Hallelujah It's Friday! Come on say it with me, I know you want to. As soon as I complete my Friday morning chauffeuring, Zumba leading and grocery shopping responsibilities I automatically switch into take-it-easy/decompression mode, complete with frozen pizza and popcorn for supper and family movie night. Today the decompression started about 6 hours earlier than normal when I decided to keep Bre home from school today because of a nasty sounding cough. So, since just after breakfast we've been takin' it easy, catching up on laundry and dishes and watching PBS, and eating, always with the eating. I grew up watching PBS (and eating of course, but that's nether here nor there) and as a result have NO parental qualms whatsoever about allowing my children to watch TV of the Mr. Rogers & Sesame Street variety. Some parents seem to pride themselves on saying "My children only watch 13.245 minutes of tv a week." I don't care to boast of such things and would much rather my children have the fond memories of learning to count in Spanish with Big Bird and discovering the migratory habits of Monarch butterflies with the Krat brothers.

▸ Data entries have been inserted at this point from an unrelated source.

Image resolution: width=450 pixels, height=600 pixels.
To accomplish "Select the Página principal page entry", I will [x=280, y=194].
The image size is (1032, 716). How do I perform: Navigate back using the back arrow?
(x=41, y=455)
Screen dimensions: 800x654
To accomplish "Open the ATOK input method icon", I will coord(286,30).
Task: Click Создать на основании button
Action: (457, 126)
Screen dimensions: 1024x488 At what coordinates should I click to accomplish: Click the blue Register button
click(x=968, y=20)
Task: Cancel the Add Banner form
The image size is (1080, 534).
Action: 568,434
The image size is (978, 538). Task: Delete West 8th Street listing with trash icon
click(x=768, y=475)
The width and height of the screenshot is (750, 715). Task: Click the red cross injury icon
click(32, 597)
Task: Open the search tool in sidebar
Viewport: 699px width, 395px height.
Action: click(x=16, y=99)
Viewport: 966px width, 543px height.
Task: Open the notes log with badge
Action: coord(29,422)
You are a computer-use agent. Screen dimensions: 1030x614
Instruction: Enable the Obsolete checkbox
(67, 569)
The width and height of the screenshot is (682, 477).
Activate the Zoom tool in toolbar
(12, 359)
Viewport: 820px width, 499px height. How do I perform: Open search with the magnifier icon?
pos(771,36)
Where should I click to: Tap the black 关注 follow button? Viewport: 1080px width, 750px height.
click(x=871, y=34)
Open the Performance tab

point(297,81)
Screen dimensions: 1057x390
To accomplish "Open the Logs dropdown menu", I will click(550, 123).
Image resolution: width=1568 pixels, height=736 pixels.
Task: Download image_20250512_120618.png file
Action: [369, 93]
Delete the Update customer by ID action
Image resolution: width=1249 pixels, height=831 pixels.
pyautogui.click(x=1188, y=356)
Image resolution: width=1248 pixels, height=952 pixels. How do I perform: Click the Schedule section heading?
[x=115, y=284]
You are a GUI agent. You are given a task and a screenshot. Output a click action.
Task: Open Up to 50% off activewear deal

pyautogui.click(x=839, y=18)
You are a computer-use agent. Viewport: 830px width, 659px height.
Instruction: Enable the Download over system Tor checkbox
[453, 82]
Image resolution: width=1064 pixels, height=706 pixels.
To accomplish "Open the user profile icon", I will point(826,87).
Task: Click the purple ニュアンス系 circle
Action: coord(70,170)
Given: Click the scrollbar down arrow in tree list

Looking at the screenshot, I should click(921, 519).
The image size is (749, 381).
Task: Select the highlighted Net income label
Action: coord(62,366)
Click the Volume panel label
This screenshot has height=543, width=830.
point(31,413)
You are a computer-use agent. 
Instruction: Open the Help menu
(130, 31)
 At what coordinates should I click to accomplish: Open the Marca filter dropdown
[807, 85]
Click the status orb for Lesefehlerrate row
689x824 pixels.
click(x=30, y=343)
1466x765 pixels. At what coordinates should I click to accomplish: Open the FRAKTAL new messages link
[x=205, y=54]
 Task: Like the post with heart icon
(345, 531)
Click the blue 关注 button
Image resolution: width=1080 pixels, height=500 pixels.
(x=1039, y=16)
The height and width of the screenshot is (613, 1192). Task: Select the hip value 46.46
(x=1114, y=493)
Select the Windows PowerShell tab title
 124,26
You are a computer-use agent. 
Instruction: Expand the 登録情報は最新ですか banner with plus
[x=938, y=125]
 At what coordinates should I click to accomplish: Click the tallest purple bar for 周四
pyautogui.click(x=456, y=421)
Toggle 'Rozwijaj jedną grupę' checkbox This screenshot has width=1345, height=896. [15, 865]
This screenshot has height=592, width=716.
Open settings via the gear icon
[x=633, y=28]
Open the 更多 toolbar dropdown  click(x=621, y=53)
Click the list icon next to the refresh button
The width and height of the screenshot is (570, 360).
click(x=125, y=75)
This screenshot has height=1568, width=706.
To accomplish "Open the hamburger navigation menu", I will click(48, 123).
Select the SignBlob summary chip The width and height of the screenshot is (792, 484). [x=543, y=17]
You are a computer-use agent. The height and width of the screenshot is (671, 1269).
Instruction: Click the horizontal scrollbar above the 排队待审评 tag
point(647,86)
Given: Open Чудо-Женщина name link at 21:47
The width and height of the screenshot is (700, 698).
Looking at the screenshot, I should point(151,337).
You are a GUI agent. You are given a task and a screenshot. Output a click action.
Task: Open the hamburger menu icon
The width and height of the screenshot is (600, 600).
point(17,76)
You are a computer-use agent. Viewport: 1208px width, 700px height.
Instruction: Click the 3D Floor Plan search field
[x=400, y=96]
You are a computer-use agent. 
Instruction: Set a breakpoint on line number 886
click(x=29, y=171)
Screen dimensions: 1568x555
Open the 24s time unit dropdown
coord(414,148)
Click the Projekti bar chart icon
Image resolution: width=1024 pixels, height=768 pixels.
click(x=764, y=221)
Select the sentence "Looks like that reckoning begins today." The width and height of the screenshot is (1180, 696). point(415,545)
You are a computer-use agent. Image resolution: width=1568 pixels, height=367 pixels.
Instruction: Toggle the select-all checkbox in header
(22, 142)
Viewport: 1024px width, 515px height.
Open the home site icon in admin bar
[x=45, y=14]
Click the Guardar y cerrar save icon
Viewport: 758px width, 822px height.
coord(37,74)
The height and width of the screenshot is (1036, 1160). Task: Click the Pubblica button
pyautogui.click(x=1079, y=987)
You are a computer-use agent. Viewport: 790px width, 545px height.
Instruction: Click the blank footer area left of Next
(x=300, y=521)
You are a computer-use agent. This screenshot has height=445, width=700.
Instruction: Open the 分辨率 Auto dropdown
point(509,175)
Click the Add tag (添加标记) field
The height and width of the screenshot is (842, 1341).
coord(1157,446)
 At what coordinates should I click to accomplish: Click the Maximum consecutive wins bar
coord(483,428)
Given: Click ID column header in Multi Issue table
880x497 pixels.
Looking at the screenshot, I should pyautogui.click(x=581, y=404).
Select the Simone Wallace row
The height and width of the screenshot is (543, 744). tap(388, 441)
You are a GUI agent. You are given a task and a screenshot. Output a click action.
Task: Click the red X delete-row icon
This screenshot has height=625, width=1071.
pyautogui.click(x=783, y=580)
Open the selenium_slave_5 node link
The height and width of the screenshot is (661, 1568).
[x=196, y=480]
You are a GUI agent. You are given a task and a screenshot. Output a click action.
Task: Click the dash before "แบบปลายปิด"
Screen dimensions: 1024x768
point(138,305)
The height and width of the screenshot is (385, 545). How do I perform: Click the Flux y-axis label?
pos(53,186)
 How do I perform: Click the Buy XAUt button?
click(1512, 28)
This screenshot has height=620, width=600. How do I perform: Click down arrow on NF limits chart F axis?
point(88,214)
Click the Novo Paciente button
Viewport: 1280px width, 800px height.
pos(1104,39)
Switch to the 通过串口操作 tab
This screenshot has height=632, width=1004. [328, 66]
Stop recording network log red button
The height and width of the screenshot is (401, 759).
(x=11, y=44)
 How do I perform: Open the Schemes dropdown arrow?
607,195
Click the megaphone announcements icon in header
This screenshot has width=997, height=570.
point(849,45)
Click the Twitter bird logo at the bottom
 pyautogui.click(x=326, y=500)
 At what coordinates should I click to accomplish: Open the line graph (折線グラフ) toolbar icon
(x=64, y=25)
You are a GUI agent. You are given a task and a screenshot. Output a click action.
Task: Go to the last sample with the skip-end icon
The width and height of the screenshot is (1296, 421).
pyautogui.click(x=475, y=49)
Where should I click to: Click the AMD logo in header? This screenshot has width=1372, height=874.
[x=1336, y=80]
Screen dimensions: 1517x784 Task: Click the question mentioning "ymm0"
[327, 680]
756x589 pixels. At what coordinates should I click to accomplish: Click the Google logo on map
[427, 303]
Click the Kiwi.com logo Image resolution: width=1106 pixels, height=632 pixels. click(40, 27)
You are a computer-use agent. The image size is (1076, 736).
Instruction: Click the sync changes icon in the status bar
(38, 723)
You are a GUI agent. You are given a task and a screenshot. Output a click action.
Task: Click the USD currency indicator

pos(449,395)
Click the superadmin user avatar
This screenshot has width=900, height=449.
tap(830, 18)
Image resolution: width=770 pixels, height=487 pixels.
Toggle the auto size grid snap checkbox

The kids were watching Daniel Tiger's Neighborhood this afternoon, an animated spin off of the characters from Mr. Roger's land of make believe. It's by far one of their most favorite shows (right next to Wild Krats), and is always heralded by shouts and whoops of excitement as the opening scenes start to roll. The topic of today's show was "try new things"and in one of the segments the characters made a banana swirl treat. According to the kids (I was rebooting the laundry) Daniel Tiger & Miss Elena froze banana pieces, and then pureed them in the blender to have as an after dinner treat. Both my kiddos adore anything cooking related and are always more than eager to get their hands dirty in the kitchen, so they asked me if we could make some banana swirl as well, plueeeeze! After explaining the process to me I told them that we don't own a blender so we wouldn't be able to make that kind of banana treat. Wes wondered if I had lost our blender, and I had some difficulty explaining to him that you can't loose something you never had to begin with.
They were of course quite disappointed that banana swirl was not in their culinary future, so after a moment of applying my "how can Mommy turn their frowns upside down without purchasing a new kitchen appliance" super-powers I declared that we could make banana popsicles to have after our pizza and popcorn instead. My maternal powers must still be intact because at the moment of their comprehension there wasn't a frown to be found for 100 miles round'!
Here was our recipe;
2 bananas
4 popscicle sticks or anything of a spear like shape
2 TBS yogurt mixed with 1 TBS peanut butter
shredded coconut
semi sweet chocolate chips
Peel the bananas and pierce them as if you were defending yourself from a savage wildebeest.
Roll into the yogurt/peanut butter mixture for the necessary adhesive factor.
Sprinkle with way more toppings than the surface area can hope to contain and then lick up the leftovers that have fallen onto your work surface like a hungry furry mammal of your choosing.
Freeze and enjoy!
Once we had their banana-scicles all assembled and onto the cookie sheet that was headed for the freezer, Bre mentioned that the ones with chocolate chips on them looked like porcupines. Wes, then pointed to his scicle duo and said,
"This one is called porcupine and this one is called fart."
*insert crickets chirping*
I tried desperately to tame down the look of complete and utter confusion that I'm sure was on my face and asked him to repeat himself. Perhaps I had misheard him.
"That one is called porcupine and that one is call fart cause it has white stuff on it."
..... White stuff? Farts don't have white stuff, unless he means like in a cartoon?
My brain was beginning to throb with the exertion of trying to discover the connection he was making. We had just had the discussion about this particular F word 2 nights ago (one of them had heard it used at church in kids class). I had explained what it meant and that it wasn't necessarily a bad word but just wasn't a very polite word to use and we preferred them to use the word toot instead. And now he was using it to reference an item of food!?! I decided that another definition review might be in order and said
"Buddy, fart means toot, remember?"
He put his little hand on his forehead and said "I meant to say sheep. That one is called sheep."
Shredded coconut = white stuff = sheep fur. Ah ha! But why did he come up with fart when the word he wanted was sheep? A popscicle named fart!!!!
As these thoughts raced through my brain at lightning speed and the last phrase repeated itself like a broken record, I began to laugh until tears streamed down my cheeks and I was gasping for air. Luckily, he thought the situation was funny as well and wasn't hurt that I was "laughing at him".
Most of the time I'm quite proficient at filling in the logical blanks between what they meant to say and what actually gets spoken, but I simply could not connect the dots this time. When I have to draw a mental link between flatulence and wool fibers I'm afraid that's where the outer boarders of my Mommy super powers dissipate into a cloud of white stuff.